Besser
Luxuslethargie. Manchmal geschieht das. Es klingelt, und nachdem ich mich durch die Fernsprechanlage versichert habe, wer es ist, bringt ein Paketbote oder Spediteur eins der Dinge, die ich im Netz gekauft habe, Schuhe, Jacken, Teppiche, antike Bilderrahmen, Werkzeug, Blechdosen, alte Tapeten, die in großen Rollen herumstehen und aus denen ich irgendwann irgendetwas machen will, genauso wie mit den Ballen alten Leinens daneben, Espressokapseln, Elektrozeugs, das ich nicht wirklich brauche, Stehlampen, Tischlampen und Hängelampen, teure Olivenöle und getrocknete Würste, die ich genauso gut unten am Markt kaufen könnte, Kunstbände, DVD s, CD s und heute Vormittag den Paravent, den ich bestellt habe. Er ist aus schwarzem, lackiertem Holz, asiatisch, antik, teuer. Jetzt, wo er in meinem Atelier steht, sieht er beschissen aus. Ich habe ihn eine Stunde lang herumgeschoben, ohne einen Platz zu finden, an dem er gut aufgestellt wäre, ihn dann zusammengefaltet und in eine Ecke gestellt. Im Internet sah er viel besser aus. Und wesentlich größer. Er ist viel zu klein, müsste breiter sein, ich bräuchte drei, nein, fünf davon, um auch nur ein bisschen Struktur in diese grelle Halle zu bekommen. Zu niedrig ist er außerdem, und zum Schreibtisch passt er überhaupt nicht, ich werde ihn verbrennen oder zerhacken oder unten im Keller verstecken, vergiss die vierhundertfünfzig Euro, die er gekostet hat. Vielleicht sollte ich stattdessen Vorhänge nehmen, einfach alle drei Meter einen riesigen Vorhang von der Decke bis zum Boden, das Internet ist sicher voller wunderbarer Gardinen, zwischen denen man sich vor zu viel Licht und Leere verstecken könnte, die das Licht und den Hall der Leere einfach schlucken würden. Wäre sogar Kunst, irgendwie. Aber das geht gar nicht so leicht, bei dieser abgeschrägten Decke mit den Fenstern darin. Ich könnte Adam anrufen und ihn bitten, mir einen Arbeiter der Baufirma vorbeizuschicken, die seine Häuser herrichtet, der Arbeiter könnte zwischen den Fenstern Wände einbauen in diesem Saal, zwei oder drei Wände, Türen darin, sodass kleine, übersichtliche Zimmer entstünden, die ich ertragen und einrichten könnte, und in denen ich mich nicht so verloren fühlte. In so einem Zimmer würde auch der Paravent nicht dermaßen winzig und zwecklos wirken.

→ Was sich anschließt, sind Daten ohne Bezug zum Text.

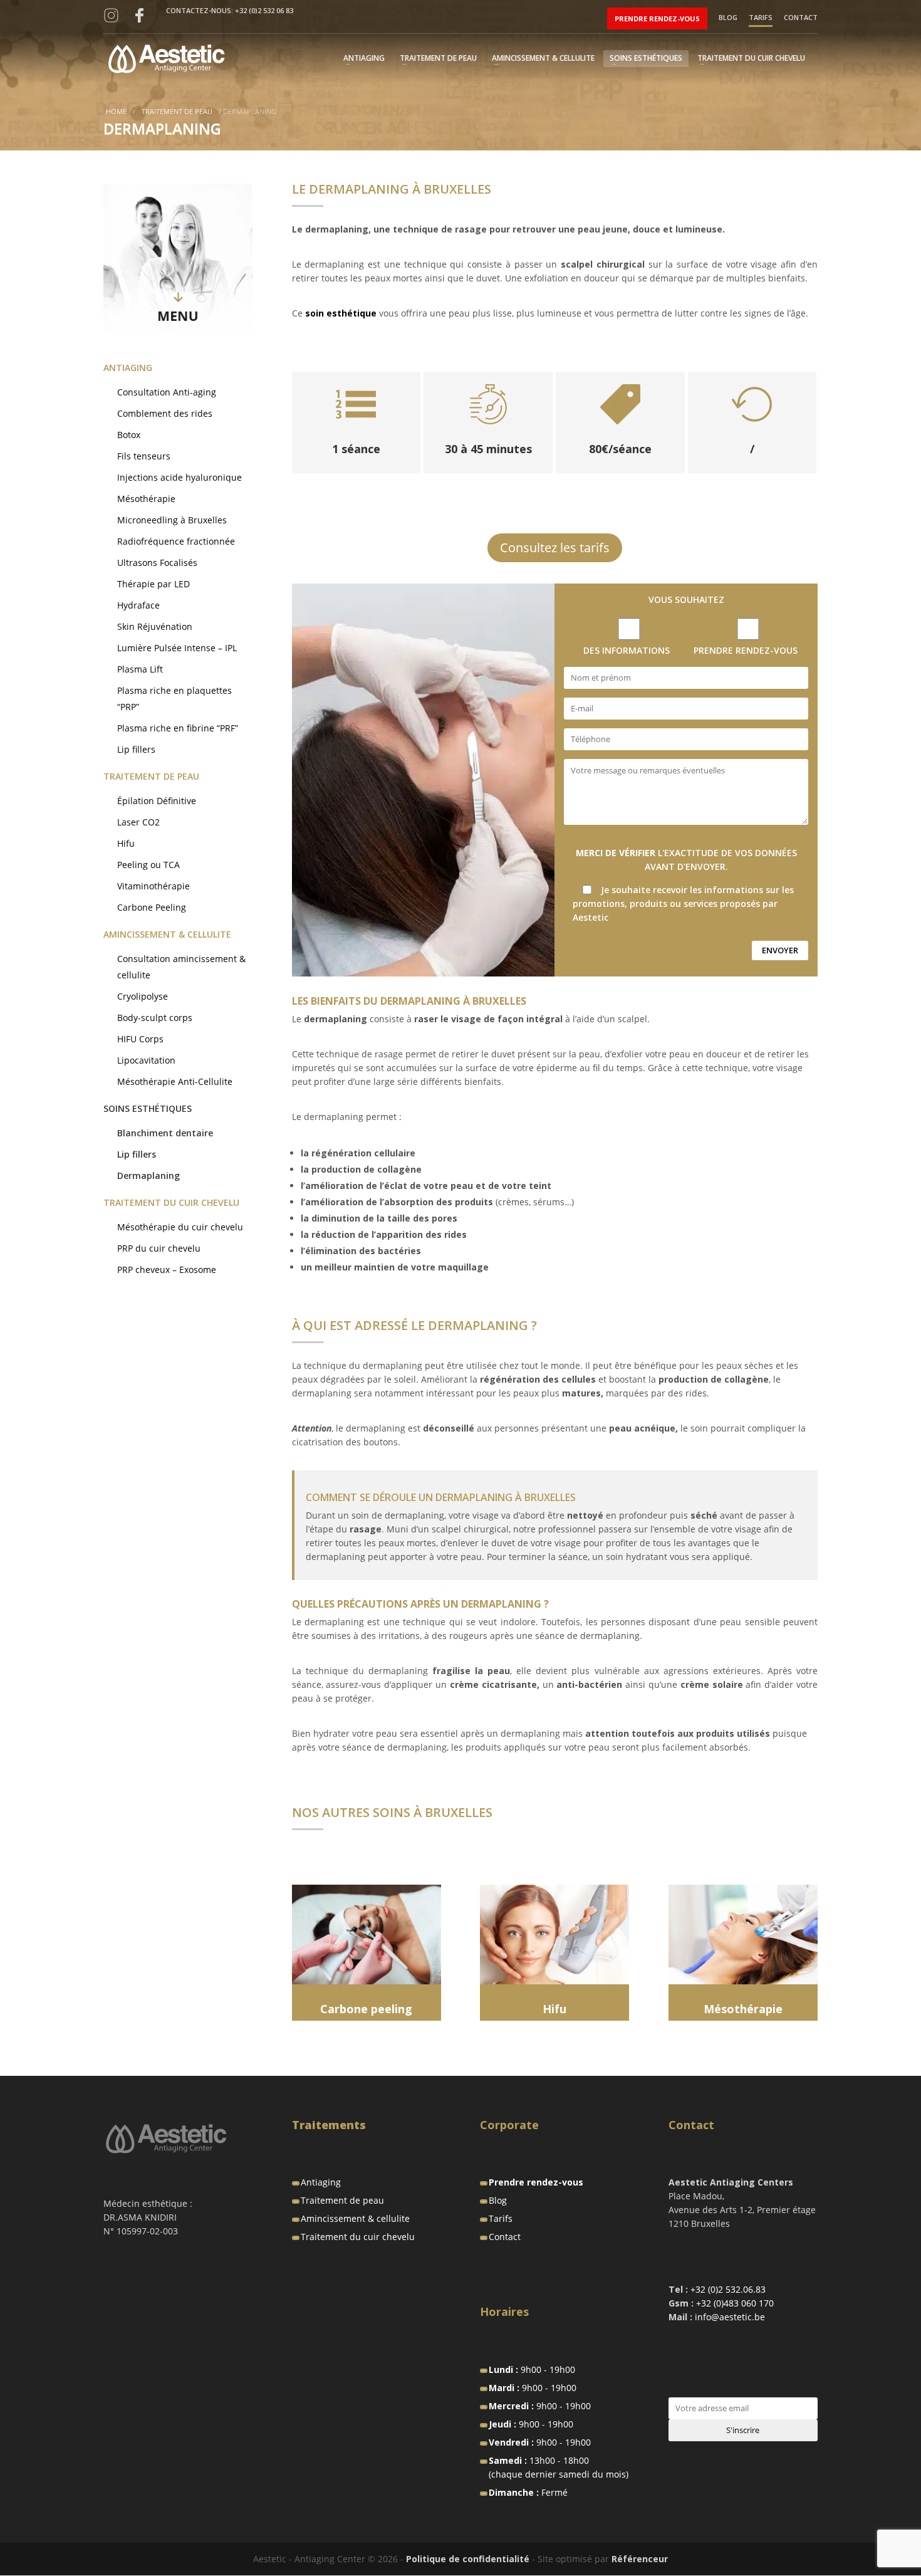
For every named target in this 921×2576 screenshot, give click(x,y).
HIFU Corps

Aber Adam hätte dafür kein Verständnis. Er wäre irritiert, nein, sauer, dass ich den schönen, klaren, sonnenhellen Raum ruiniere, den er mir geschenkt, in den er mich gestellt hat, dass ich scheinbar grundlos seine Weite zerstöre, er wäre enttäuscht von meiner Kleingeistigkeit. Er weiß ja nicht, wie nervös mich zu viel Platz macht, zu viel Raum, in dem ich wirken kann, zu viel Freiheit, die mich zu schlechten Gedanken verführt und schlechten Tagen. Es interessiert ihn auch nicht. Er will es gar nicht wissen. Er will mich so, wie er mich ausgesucht hat. Er will mich in einem weiten, sonnigen Raum sehen, also stellt er mich in einen solchen und erwartet, dass ich hineinpasse. Dass ich mich anpasse. Und das mache ich. Nein, ich passe mich nicht an. Ich tu nur so. Aber je eingeschränkter mein unmittelbares Umfeld, desto weniger kann passieren, desto weniger kann ich anrichten. Ich sollte auch nicht so viel Zeit haben. Seit beide Kinder im Kindergarten sind, habe ich entschieden zu viel Zeit. Jahrelang habe ich mich auf diese Zeit gefreut, auf diese paar Stunden am Tag, diese festgelegten, sicheren Stunden, die nur mir gehören würden, und darauf, ganz egoistisch über sie verfügen zu dürfen. Und am Anfang verfügte ich auch, ich arbeitete sogar. Aber jetzt werden sie mir zur Last. Jetzt tun sie mir nicht mehr so gut, diese vielen Stunden, nur ich mit mir, sie verführen mich.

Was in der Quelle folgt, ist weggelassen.